### ACTIVITY
Your job is to return every line of the listing holding the string "info".

### WORKING DATA

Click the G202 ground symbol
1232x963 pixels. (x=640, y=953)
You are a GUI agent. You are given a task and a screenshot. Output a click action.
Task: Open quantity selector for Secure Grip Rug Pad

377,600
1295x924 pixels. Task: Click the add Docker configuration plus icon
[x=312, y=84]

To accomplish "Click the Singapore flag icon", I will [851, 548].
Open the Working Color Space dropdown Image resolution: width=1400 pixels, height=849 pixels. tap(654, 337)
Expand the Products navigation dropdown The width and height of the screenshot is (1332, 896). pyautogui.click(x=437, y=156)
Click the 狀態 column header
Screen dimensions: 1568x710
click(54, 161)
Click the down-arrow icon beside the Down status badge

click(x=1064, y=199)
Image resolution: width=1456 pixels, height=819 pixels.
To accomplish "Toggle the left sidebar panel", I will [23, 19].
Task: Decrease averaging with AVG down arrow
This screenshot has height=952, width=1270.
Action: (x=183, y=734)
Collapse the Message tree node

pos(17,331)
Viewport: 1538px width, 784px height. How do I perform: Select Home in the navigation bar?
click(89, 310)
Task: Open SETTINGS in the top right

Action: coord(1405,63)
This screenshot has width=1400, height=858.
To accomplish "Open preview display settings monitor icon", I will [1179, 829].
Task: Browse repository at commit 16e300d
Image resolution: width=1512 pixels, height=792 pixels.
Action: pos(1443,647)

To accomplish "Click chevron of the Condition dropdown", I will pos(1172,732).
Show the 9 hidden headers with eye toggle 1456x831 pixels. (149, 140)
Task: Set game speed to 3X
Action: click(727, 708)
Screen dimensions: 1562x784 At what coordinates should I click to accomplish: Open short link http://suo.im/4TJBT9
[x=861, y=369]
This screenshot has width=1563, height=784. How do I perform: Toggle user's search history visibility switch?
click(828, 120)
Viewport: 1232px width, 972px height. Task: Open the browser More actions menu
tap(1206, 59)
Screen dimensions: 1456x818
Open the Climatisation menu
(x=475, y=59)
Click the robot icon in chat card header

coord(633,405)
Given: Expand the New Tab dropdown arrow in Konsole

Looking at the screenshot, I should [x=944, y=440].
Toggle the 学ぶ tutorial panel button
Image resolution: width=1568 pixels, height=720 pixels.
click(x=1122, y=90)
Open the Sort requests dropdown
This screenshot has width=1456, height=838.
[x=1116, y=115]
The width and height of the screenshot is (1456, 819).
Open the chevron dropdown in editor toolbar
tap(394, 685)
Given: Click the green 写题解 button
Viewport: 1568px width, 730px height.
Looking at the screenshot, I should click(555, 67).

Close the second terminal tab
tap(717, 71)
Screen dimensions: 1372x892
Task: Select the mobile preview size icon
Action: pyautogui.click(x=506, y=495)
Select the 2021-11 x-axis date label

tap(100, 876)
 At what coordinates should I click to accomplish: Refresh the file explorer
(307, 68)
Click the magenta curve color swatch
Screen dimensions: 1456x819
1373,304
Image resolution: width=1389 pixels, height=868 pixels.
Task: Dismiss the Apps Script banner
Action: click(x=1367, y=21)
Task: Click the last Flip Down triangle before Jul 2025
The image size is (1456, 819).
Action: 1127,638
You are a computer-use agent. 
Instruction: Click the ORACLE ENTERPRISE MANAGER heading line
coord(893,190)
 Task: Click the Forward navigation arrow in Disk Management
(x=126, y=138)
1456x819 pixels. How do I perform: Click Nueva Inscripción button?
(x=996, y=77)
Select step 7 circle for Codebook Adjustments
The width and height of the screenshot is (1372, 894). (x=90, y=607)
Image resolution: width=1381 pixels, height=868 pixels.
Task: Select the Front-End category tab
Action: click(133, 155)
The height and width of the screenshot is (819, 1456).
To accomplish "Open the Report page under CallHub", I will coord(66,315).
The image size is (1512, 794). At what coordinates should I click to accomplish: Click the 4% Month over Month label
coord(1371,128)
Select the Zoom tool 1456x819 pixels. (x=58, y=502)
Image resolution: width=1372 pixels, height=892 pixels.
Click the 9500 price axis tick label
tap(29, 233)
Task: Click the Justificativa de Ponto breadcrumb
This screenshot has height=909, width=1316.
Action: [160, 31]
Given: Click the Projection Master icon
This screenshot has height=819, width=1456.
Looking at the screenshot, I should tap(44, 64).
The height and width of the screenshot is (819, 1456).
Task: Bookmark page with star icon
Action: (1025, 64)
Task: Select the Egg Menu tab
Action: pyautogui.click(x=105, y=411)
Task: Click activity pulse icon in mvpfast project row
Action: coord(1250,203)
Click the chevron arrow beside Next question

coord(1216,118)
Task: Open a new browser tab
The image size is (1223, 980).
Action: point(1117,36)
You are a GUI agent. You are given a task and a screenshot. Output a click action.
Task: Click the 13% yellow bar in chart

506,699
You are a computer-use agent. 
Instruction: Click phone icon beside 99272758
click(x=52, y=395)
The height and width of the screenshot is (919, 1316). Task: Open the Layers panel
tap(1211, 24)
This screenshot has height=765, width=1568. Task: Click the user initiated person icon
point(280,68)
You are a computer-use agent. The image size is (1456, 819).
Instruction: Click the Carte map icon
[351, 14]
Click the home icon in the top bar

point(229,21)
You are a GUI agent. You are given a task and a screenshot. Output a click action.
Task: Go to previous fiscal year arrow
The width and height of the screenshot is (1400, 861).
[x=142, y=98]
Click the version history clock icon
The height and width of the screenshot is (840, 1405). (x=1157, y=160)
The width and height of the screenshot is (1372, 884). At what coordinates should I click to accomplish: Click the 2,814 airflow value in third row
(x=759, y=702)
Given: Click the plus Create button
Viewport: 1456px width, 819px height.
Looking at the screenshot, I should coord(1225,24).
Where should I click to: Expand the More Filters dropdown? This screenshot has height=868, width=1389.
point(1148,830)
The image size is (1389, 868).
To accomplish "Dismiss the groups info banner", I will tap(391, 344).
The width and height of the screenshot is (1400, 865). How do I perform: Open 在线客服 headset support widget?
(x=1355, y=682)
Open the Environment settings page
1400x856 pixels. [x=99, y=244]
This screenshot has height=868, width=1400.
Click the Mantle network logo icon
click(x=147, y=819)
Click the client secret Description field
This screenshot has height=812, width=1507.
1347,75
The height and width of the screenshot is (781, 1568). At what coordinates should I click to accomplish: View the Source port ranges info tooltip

### EXERCISE OUTPUT
To accomplish "Dismiss the groups info banner", I will tap(391, 344).
The height and width of the screenshot is (781, 1568). At what coordinates should I click to accomplish: View the Source port ranges info tooltip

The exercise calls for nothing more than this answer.